- _Task brief_: Arrange the lines of the items starting at the line containing "Image resolution: width=557" and ending at the line containing "tap(558, 21)" as a numbered list, leaving out blank lines and pictures.
#####
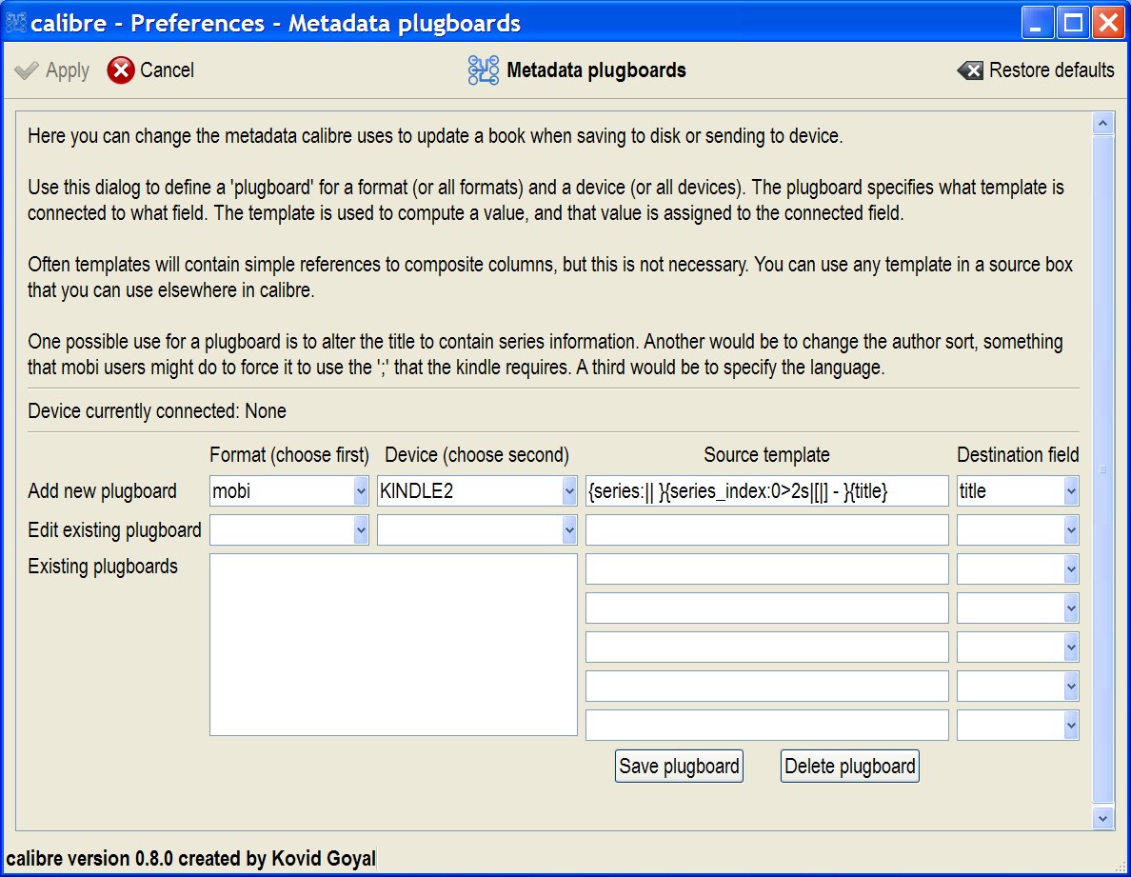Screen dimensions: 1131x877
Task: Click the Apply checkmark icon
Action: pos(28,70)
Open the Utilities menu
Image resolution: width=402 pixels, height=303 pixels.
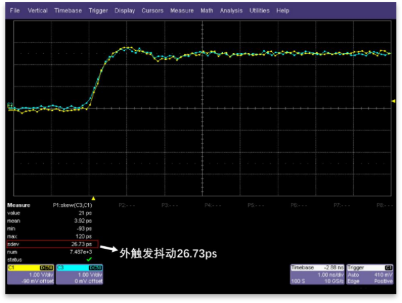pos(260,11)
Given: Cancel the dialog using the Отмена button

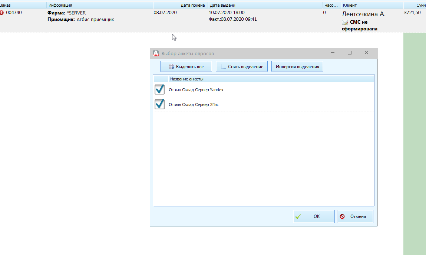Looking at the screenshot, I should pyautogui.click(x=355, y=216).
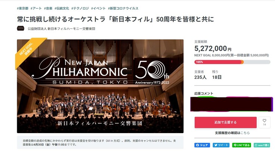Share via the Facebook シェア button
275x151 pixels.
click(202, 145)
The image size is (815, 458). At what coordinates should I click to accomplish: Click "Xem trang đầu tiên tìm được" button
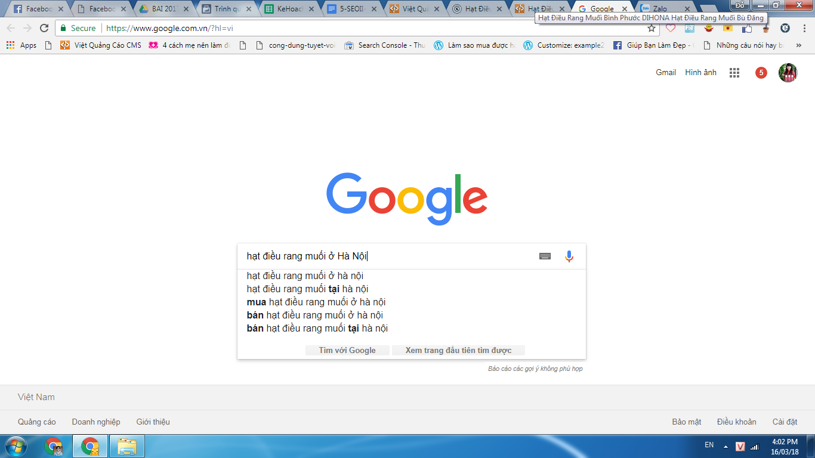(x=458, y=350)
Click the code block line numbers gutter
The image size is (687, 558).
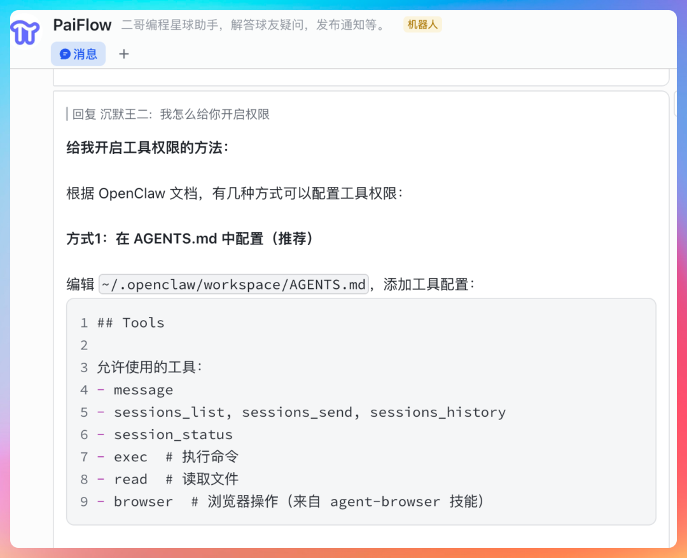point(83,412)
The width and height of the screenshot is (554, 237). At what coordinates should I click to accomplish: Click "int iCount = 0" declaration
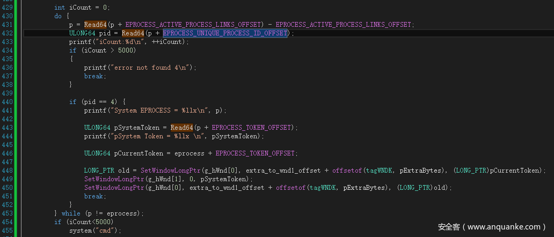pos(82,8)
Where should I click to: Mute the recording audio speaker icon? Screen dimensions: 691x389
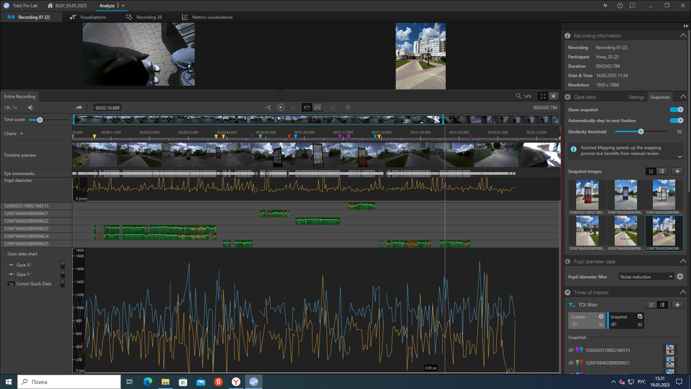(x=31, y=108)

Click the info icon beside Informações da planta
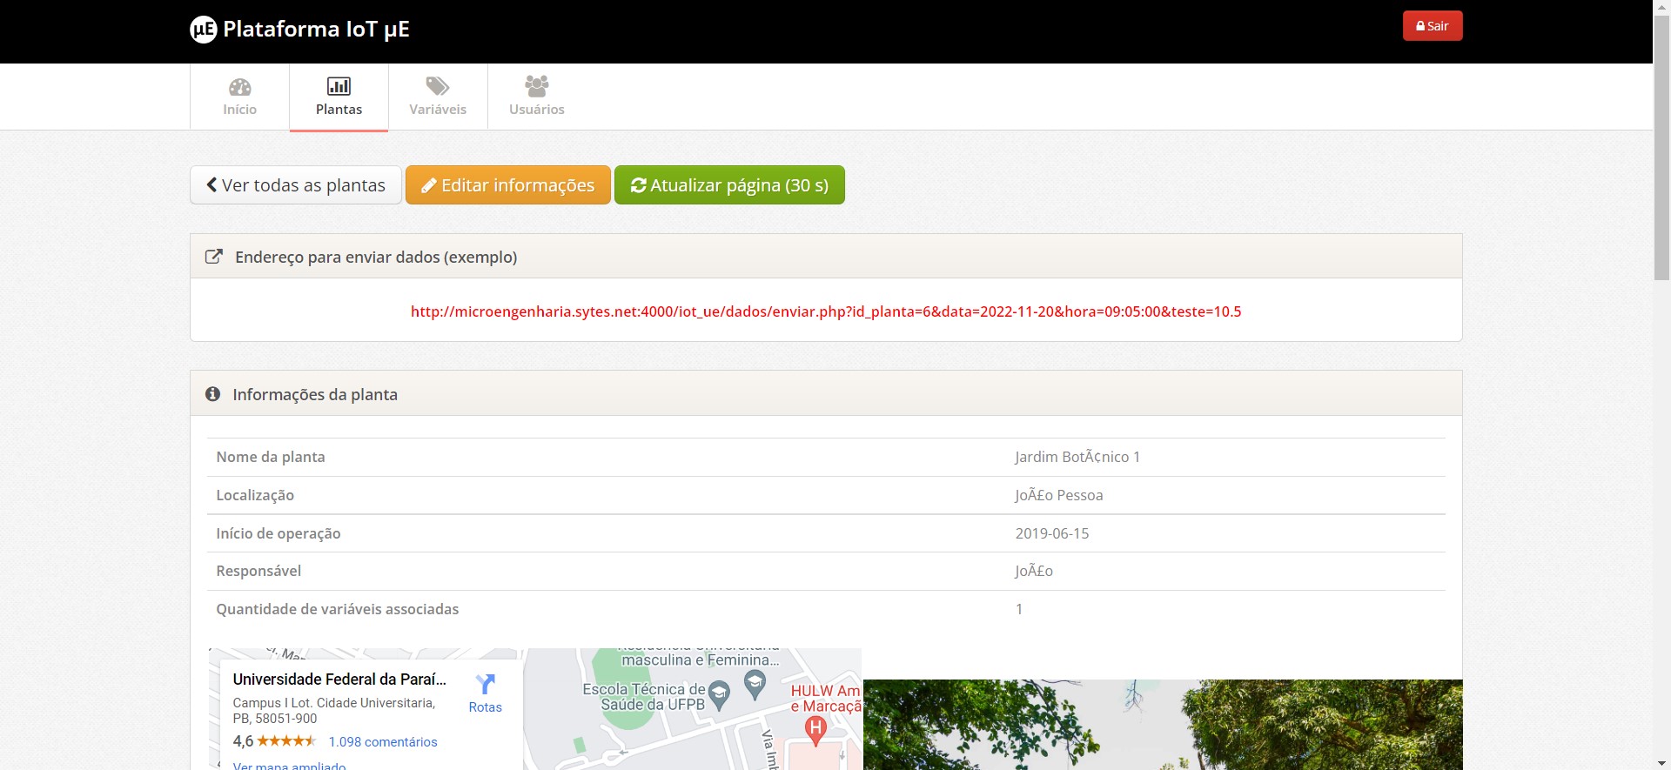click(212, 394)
#####
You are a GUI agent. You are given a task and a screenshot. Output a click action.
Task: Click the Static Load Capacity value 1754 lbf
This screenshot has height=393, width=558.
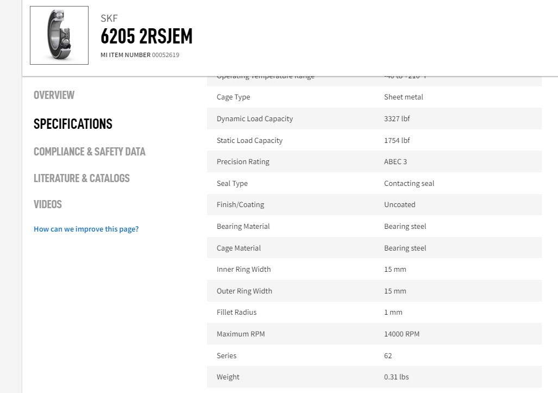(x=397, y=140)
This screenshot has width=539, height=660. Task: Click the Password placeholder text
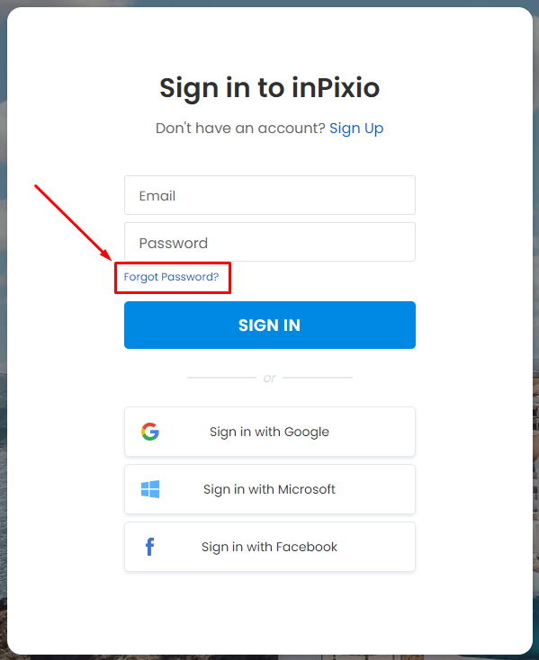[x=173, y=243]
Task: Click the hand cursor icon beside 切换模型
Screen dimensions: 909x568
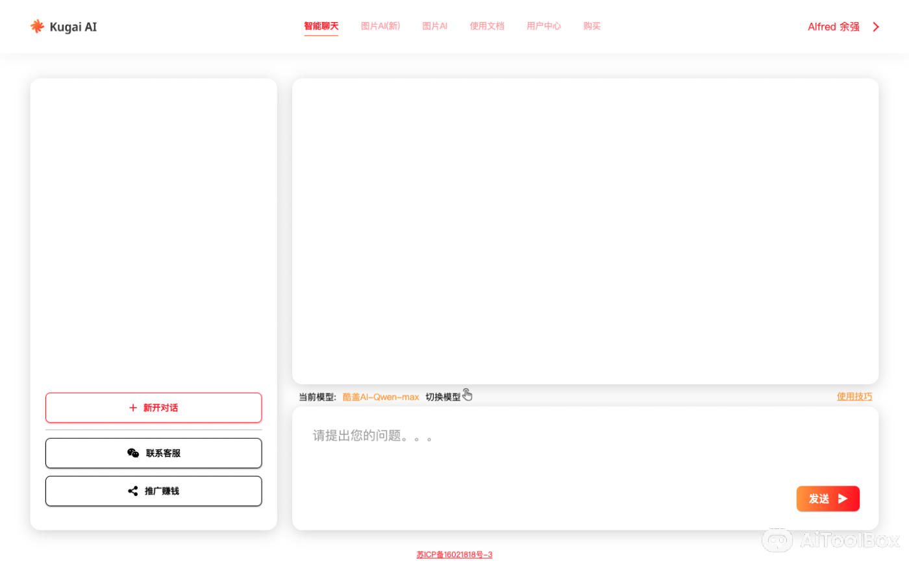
#####
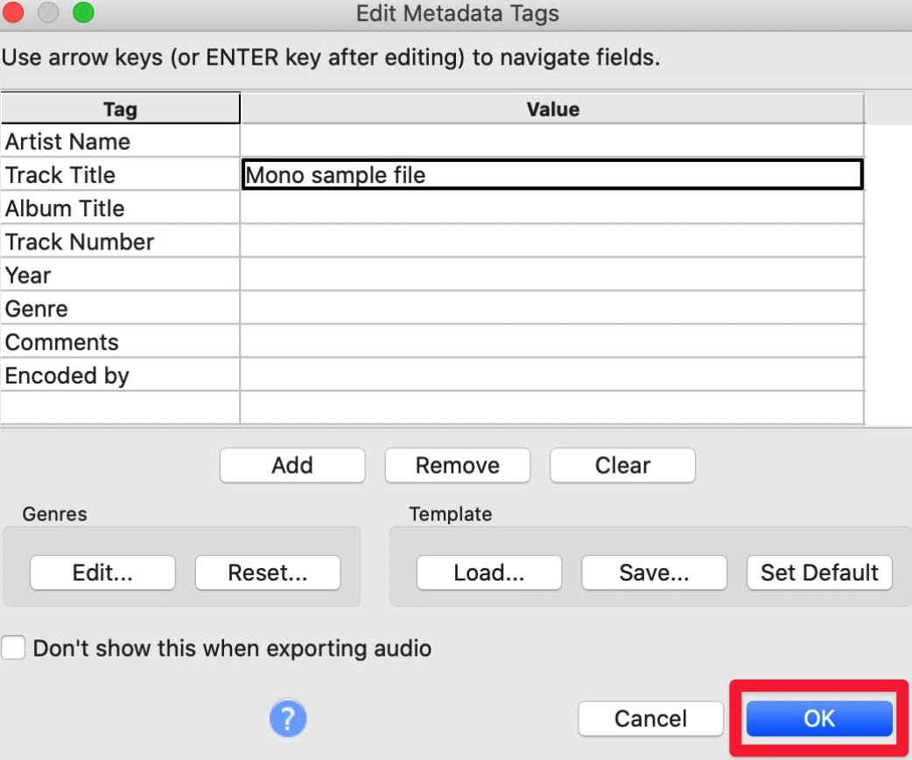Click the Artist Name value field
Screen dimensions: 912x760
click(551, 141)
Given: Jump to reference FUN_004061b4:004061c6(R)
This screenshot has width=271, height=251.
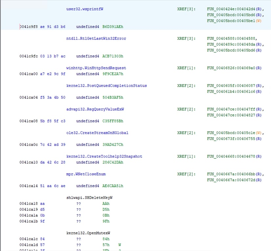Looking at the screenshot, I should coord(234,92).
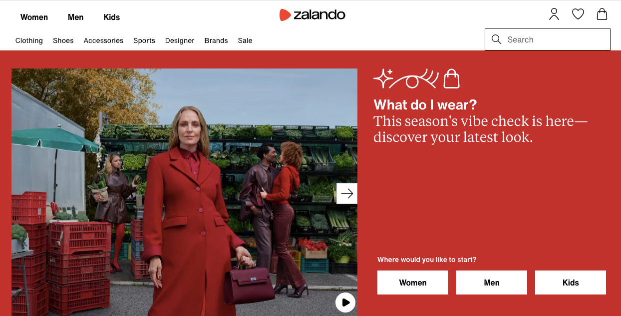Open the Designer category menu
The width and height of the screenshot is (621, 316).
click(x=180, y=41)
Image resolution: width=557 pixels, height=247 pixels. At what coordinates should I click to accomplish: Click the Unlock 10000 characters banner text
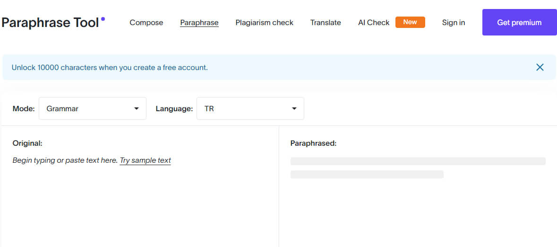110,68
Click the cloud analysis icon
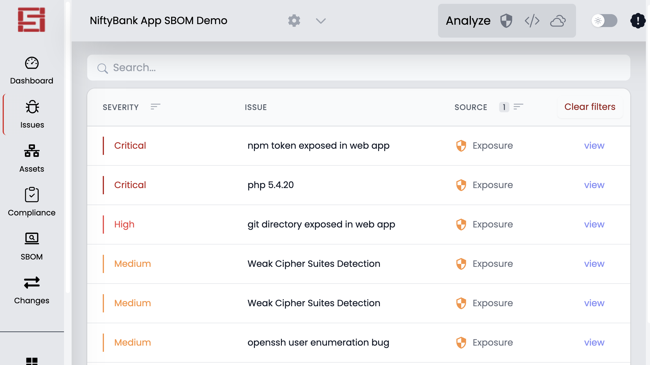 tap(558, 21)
#####
- _Written solution_:
1. Image resolution: width=557 pixels, height=247 pixels. At what coordinates should I click to accomplish: Click the Unlock 10000 characters banner text
2. 110,68
3. Click the cloud analysis icon
4.  tap(558, 21)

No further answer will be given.